According to her doctors, the stem-cell technique has been used to make other body parts and has the potential to be used in treating other birth defects and childhood diseases. Bladders and urethras have been grown using similar methods, and in 2012 a girl in Sweden received a vein created using her own stem cells and a cadaver vein.

Dr. Anthony Atala, Director of the Wake Forest Institute for Regenerative Medicine, said scientists hope one day to create solid organs such as kidneys and livers using this method.

Stem-cell research has also led to a multiple sclerosis (MS) treatment that appears to have eliminated the disease in the 24 study participants, according to Derek Spalding and Charlie Fidelman’s April 2nd Ottawa Citizen article “Ottawa doctors behind breakthrough MS report.”
About 13 years ago, a team of doctors at the Ottawa Hospital began the study for patients with severe MS symptoms that didn’t improve with drug therapy.

Neurologist Dr. Mark Freedman and bone-marrow transplant expert Dr. Harold Atkins planned to wipe out the patients’ immune systems, restart them with a transplant of the patients’ own bone marrow, and wait for MS to redevelop. Their hope was that the team would be able to identify one of the signals that trigger MS and so find a way to treat the degenerative disease. But the disease did not reappear.

The procedure is not without risk. The pill form of the drug, Busulphan, led to the death of one patient in an early phase of the trial. A year later, a new intravenous version of the drug was used and found to be much safer for patients.

Study participants reported no relapses and all improved dramatically, according to a study on the treatment by a team of MS researchers at the Montreal Neurological Institute and the Université de Montréal.
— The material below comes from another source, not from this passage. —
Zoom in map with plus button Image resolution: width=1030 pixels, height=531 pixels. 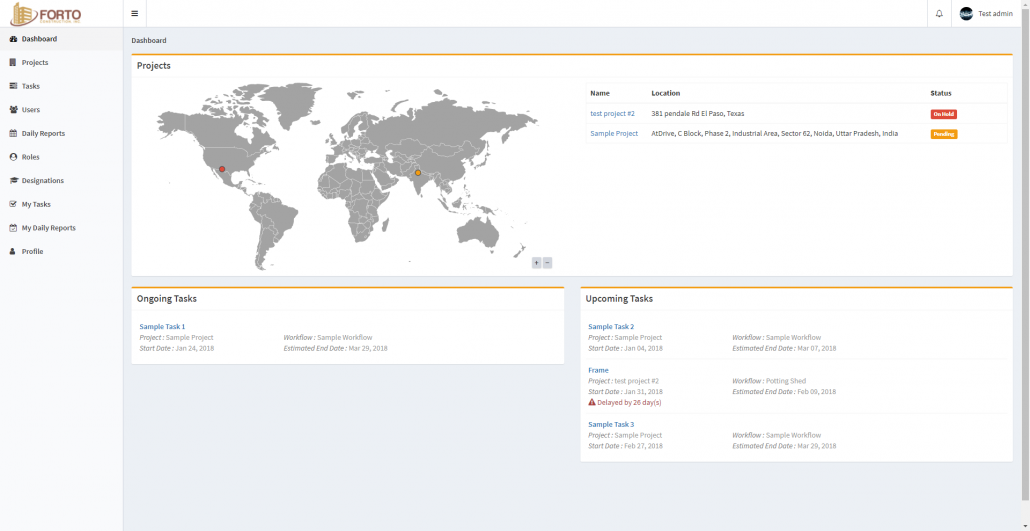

Moreover, findings published in the Annals of Neurology journal stated that magnetic resonance imaging (MRI) showed no new brain lesions.
Dr. Amit Bar-Or, a neurologist at the Montreal Neurological Institute and professor at McGill University, was the study’s main investigator. He noted that it’s unknown whether this treatment would stop other types of MS and that MS treatments involving bone-marrow stem-cell transplants have not been approved outside of clinical trials.
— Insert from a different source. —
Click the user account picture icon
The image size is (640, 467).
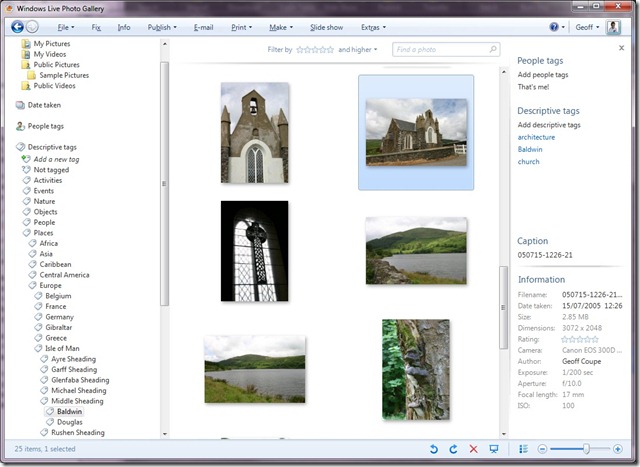tap(612, 27)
Results notwithstanding, the researchers are not calling this treatment  a cure.

Given that about 55 000 to 75 000 people in this country have MS, Canada has one of the world’s highest rates of the disease.

These amazing treatments have come through sources of stem cells that do not raise ethical problems. Embryonic stem  cell research on the other hand requires the destruction of a living human embryo, a human life at a very early stage.